Last June, I finally got up the nerve to show my wife the novel I'd been working on for almost four years. I didn't want to—not yet—but after several deadline extensions, I had two months to deliver a finished manuscript to my publisher.

"Will you help me?" I said.

"Do I have a choice?"

Deborah and I met in 1993, in the graduate creative writing program at Ohio State. She was a year behind me but four years older, with a tangle of thick brown hair and a long, sure stride. I found her irresistible from the first time she blew me off, at a professor's party for new students. I'd been assigned to be her mentor; she had no interest in being my mentee. I remember thinking—hoping—she'd give me my due once she read my work. And she did. But it was Deborah who turned out to be, hands down, the best writer in the program, as well as a brilliant reader. We became friends over bottles of High Life with the other MFAs in the sticky booths at Larry's Bar, building the trust you need to give and take criticism. And then, like a surprise ending that in hindsight seems inevitable, we fell in love.

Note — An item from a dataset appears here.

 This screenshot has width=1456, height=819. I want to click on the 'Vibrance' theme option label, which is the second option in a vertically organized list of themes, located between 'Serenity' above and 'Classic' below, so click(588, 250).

Since then, Deborah has edited every piece of prose I've written. Though her criticisms are often less than gentle ("I'm going to throw up" is a representative margin note), she makes my work better. Much, much better. I save her marked-up manuscripts as an unluckier husband might save love letters.

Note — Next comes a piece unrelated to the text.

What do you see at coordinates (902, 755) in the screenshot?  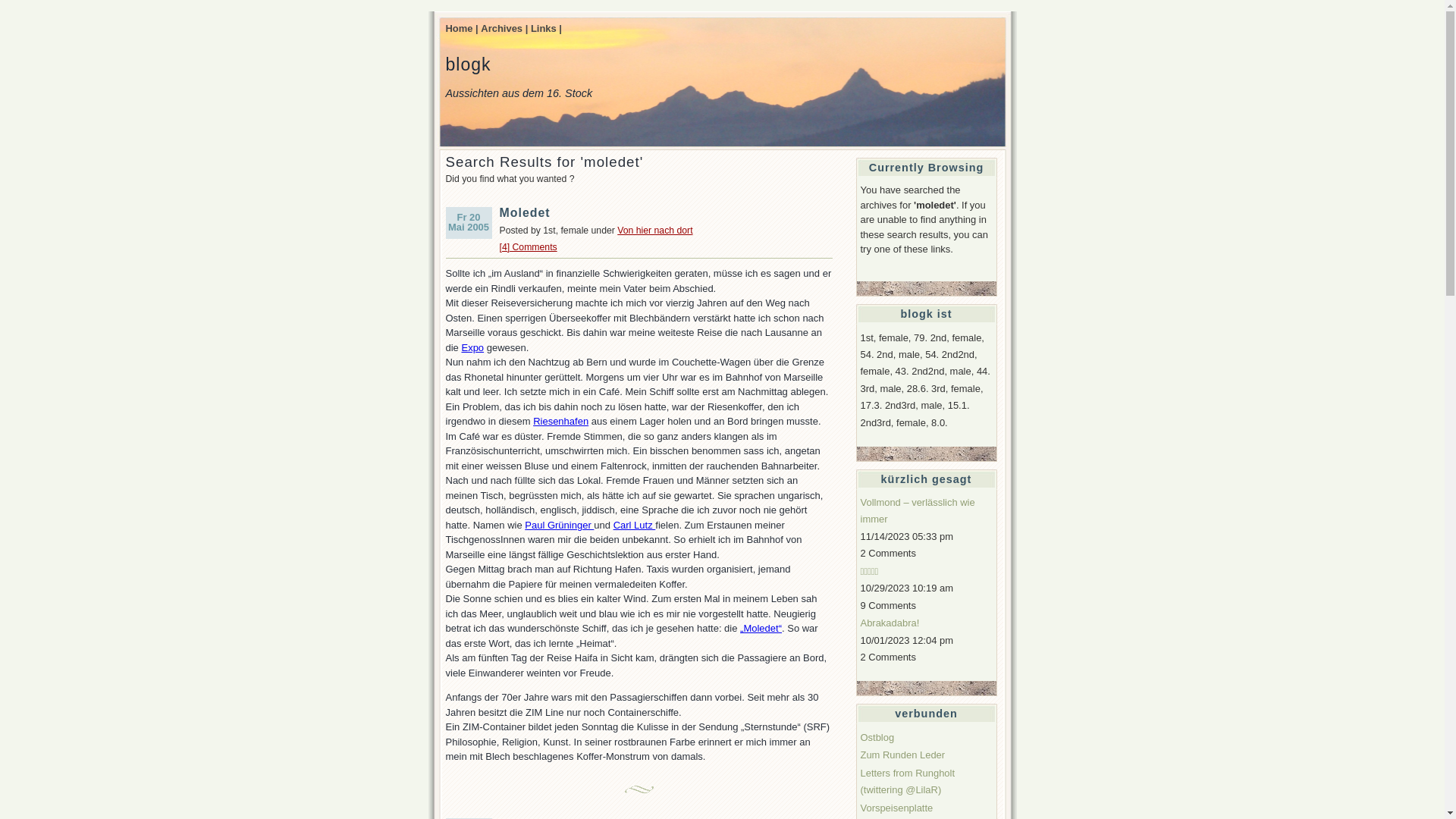 I see `'Zum Runden Leder'` at bounding box center [902, 755].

But this manuscript wasn't ready to be marked up. It sat on our bedroom dresser, unread, as the clock ticked. Even though we weren't in the habit of talking about my work-in-progress, the fact that after all this time I hadn't shown her any pages made it perfectly clear that the book was a mess.

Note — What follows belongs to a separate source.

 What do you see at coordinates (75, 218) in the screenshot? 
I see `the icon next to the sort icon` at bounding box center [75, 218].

My first novel had gotten good reviews and sold, for a first novel, reasonably well; I wanted to do better this time. At the very least, I wanted not to go backward. This novel's success would also impact my next book deal—hell, it might determine whether there would be a next one. And then there was Deborah. She works as a high-level editor at a major magazine; I didn't want to put her in the position of walking into the office the wife of second-rate novelist. The prospect of embarrassing her—of being anything less than a husband she might feel the urge to brag about—was even worse than the prospect of embarrassing myself.

***


After three days, she started reading.

"There's some good stuff here," she said, "but it needs a lot of work. A lot."

So much work, in fact, that when she finished reading, we seriously discussed killing the deal. Better to pay back the advance than publish a novel before it was ready, right? But I'd long since spent the advance. Not turning the book in, or turning it in and having it rejected, would have meant paying back money I no longer had.